> **TASK GOAL**: Starting with "Access to health" and going on through "relevant clinical circumstances.", copy word for word that part of the abstract on parsimonious care below.

> **EXCERPT PROVIDED**:
*** Begin section ***

Just Caring: Parsimonious Care in Certain Uncertain Circumstances
Abstract
Uncertainty is a Hydra-headed phenomenon in health care. From a physician’s perspective there often is uncertainty (many degrees) with respect to diagnosis (and the reliability of the technologies needed to establish a diagnosis), prognosis (and the infinite variety of genetic, physiological, pharmacological, behavioral, technological, economic, and cultural factors that affect the outcome of prognostic judgments), the appropriateness of a therapeutic intervention (perhaps related to medical disagreement), the likely effectiveness of a therapeutic intervention, the risk/ benefit ratio of a therapeutic intervention (potentially complicated by co-morbid conditions), the likelihood of a patient complying with the behaviors needed to maximize the likelihood of a therapeutic outcome, the applicability of a clinical guideline to this patient in the clinic, the reliability of the evidence and research behind that guideline, and, finally, the sheer randomness of natural events at various levels in the health care encounter. That is the background for this presentation.
Our question, however, is this: How should all this uncertainty be addressed in the economic/ political context of having to do health care rationing, and in the ethical context of having to do that rationing justly? Today there is an increasing emphasis on the obligation of physicians to provide parsimonious care, i.e., the prudent and cost-effective use of health care resources in caring for individual patients. To focus discussion I offer several common examples, such as $100,000 precision cancer drugs, $40,000 implantable cardiac defibrillators, PCSK9s for lowering “bad” cholesterol, access to ICU beds---- all of which represent uncertain benefit at very great cost. DRGs as a hospital payment mechanism are part of the same problem since they can motivate “premature” discharge of a patient, thereby putting them at uncertain risk for an otherwise avoidable bad health outcome. If physicians cooperate with the intent of DRGs (or other care protocols intended to promote parsimonious care), are they treating their patients unjustly? Must physicians be virtually certain that no harm will come to their patients in order to be just and justified in carrying out parsimonious protocols? “No” is the response I will defend. If a patient does not have a just claim to some health care resource, then the harm that “might” befall them as a result of that denial is properly regarded as being unfortunate but not unjust.
Access to health care resources is about access to a limited common good. This is what makes such access a matter of justice rather than a matter of informed consent wherein a patient weighs from their point of view the risks and benefits (and related uncertainty) they are willing to trade off. Matters of justice require social decisions. Patients do not have a presumptive just claim to a $100,000 cancer drug if there is only a small chance that drug would yield an extra six months of life. What level of certainty would generate such a just claim? There is no objectively correct answer to that question. It needs to be resolved, I will argue, through a process of rational democratic deliberation, the results of which will be just and legitimate for all in the relevant clinical circumstances.

*** End section ***

> **MATERIAL SHOWN**:

*** Begin section ***

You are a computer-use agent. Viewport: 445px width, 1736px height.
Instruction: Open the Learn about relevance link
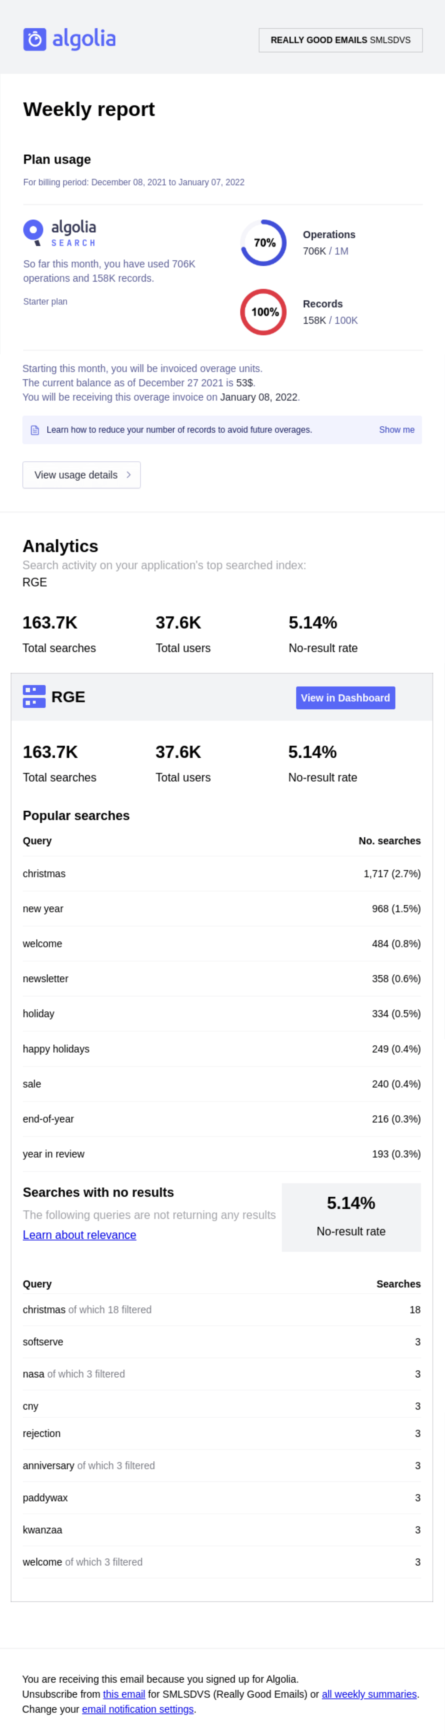click(79, 1235)
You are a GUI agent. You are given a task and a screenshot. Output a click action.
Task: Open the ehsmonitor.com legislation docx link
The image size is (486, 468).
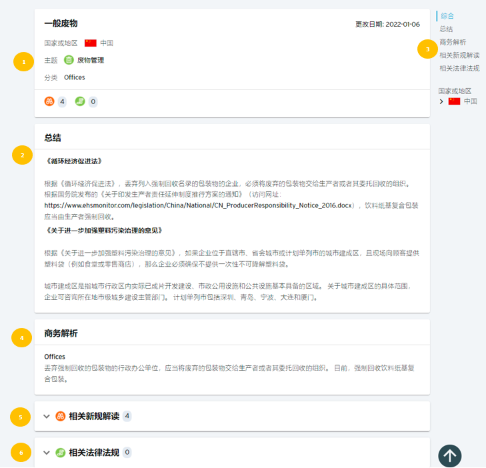click(198, 205)
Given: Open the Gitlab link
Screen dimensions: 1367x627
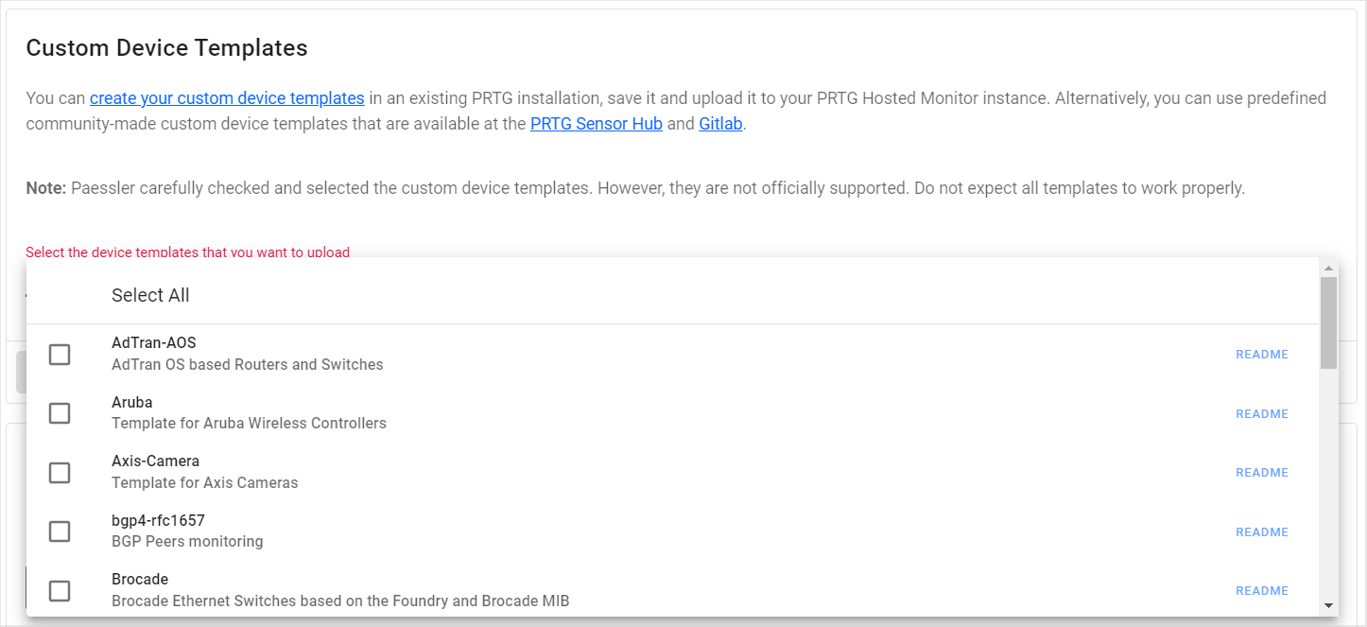Looking at the screenshot, I should pos(720,124).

*** End section ***

> **RESPONSE TO THE TASK**:
Access to health care resources is about access to a limited common good. This is what makes such access a matter of justice rather than a matter of informed consent wherein a patient weighs from their point of view the risks and benefits (and related uncertainty) they are willing to trade off. Matters of justice require social decisions. Patients do not have a presumptive just claim to a $100,000 cancer drug if there is only a small chance that drug would yield an extra six months of life. What level of certainty would generate such a just claim? There is no objectively correct answer to that question. It needs to be resolved, I will argue, through a process of rational democratic deliberation, the results of which will be just and legitimate for all in the relevant clinical circumstances.